Turquie : défendre la liberté d'expression et le droit à l'information


Le 15 juillet 2016, des militaires factieux tentent un coup d'Etat en Turquie. Ce putsch échoue, non sans avoir fait plusieurs centaines de victimes, mais un autre réussit -celui, civil, organisé et mis en oeuvre, massivement, par le président Erdogan et son parti, l'AKP : instauration de l'état d'urgence, arrestation de 50'000 personnes, licenciement ou suspension de 150'000 fonctionnaires, purges dans l'armée, la justice et l'université, fermeture d'écoles et de media (150 en un an), poursuites contre des journalistes, inculpations de 55 des 59 députés du parti d'opposition HDP (gauche kurde),arrestations et détention de 13 d'entre eux, dont les co-présidents du parti et le chef du groupe parlementaire, condamnation de députés de l'opposition, révocation de maires kurdes. Depuis deux ans règnent en Turquie la délation, l'arbitraire, les procès bâclés.

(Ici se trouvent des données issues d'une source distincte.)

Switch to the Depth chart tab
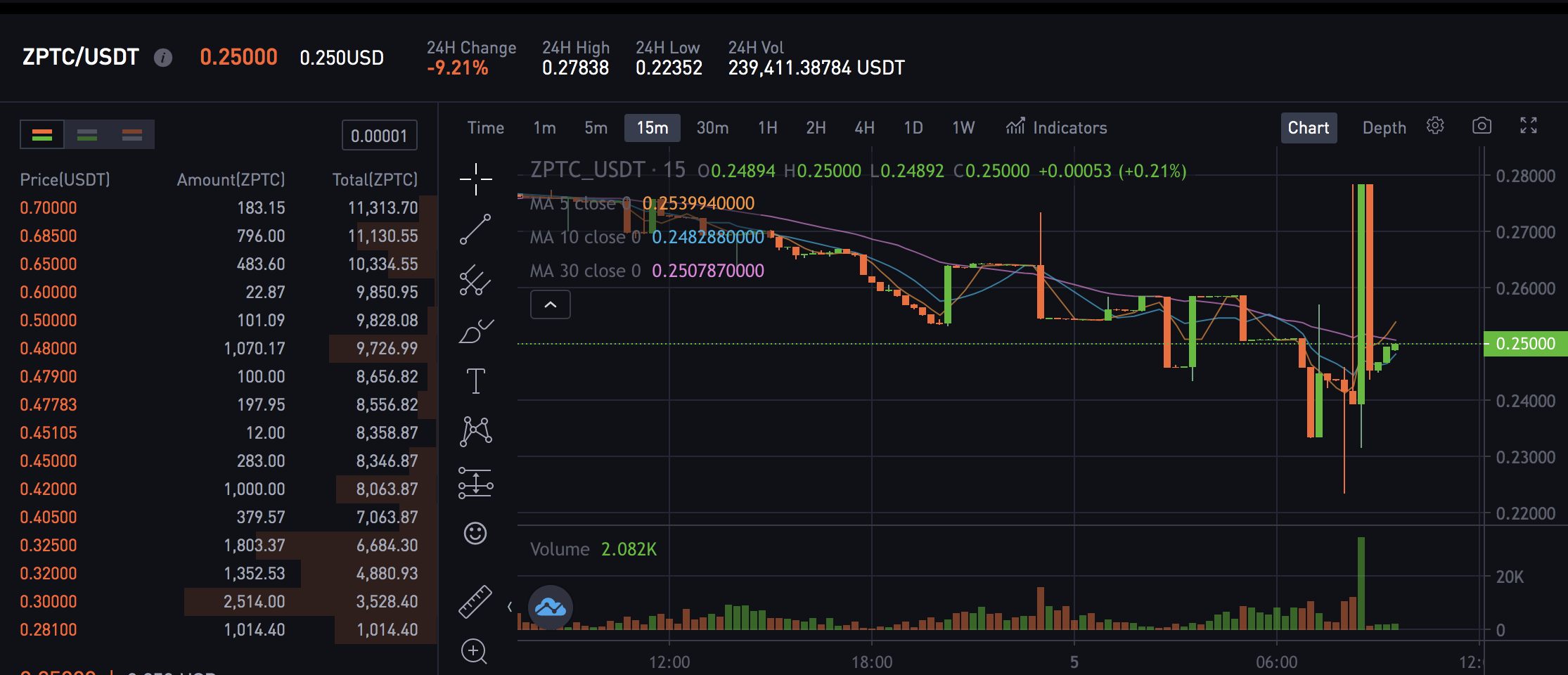 coord(1384,128)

"Les gens ont autant besoin de liberté d'information que d'eau et de pain"


Le régime actuel de la Turquie, décrit l'universitaire Ahmed Insel,"ce n'est pas du totalitarisme mais quelque chose de plus pernicieux, un régime fondé sur l'arbitraire", où la limite entre ce qu'on peut et ne pas pas dire, faire, écrire "devient toujours plus aléatoire", où l'on risque à tout moment l'arrestation, où "on peut être suspect sans même le savoir" après avoir été dénoncé par un collègue de travail, un voisin, un concurrent... et où toute critique de la politique de l'AKP, et à plus forte raison de celle d'Erdogan, peut être considérée comme une insulte au chef de l'Etat. Comme disait Erdogan lui-même, "la démocratie, c'est comme un autobus, on en descend quand on arrive à la destination voulue".  Et la destination voulue, s'agissant de l'information et de la liberté des media, c'est le monde du silence. Ou plutôt : de la parole unique du Sultan. Fin mars, la plateforme turque pour le journalisme indépendant publiait une liste de 155 journalistes incarcérés, la plupart pour avoir critiqué ou condamné la politique du pouvoir au Kurdistan, ce qui est assimilé par ce pouvoir à de la propagande pour une organisation terroriste (le PKK), ou la répression qui a suivi le coup  d'Etat raté de 2016, ce qui est assimilé à un soutien aux putschistes. Dans les semaines qui ont suivi le putsch, douze télévisions et onze radios ont été fermées au Kurdistan.
Mais les journalistes résistent : ils créent de nouveaux media, des plate-forme qui diffusent les informations (et les commentaires) que les media autorisés par le pouvoir d'Ankara ne diffusent pas. Il en est ainsi de l'agence de presse féminine Jinha, créée en 2012, fermée à deux reprises par décrets, dont la fondatrice, Zehra Dogan, est en prison pour avoir publié le texte d'une petite fille kurde racontant la destruction de sa ville par l'armée turque, mais dont les journalistes restée libres ont, pour continuer leur travail, créé le magazine électronique Sujin. Troisième décret de fermeture ? Troisième renaissance, par la plateforme "Jin News", avec pour devise "sur la voie de la vérité, grâce à la plume des femmes".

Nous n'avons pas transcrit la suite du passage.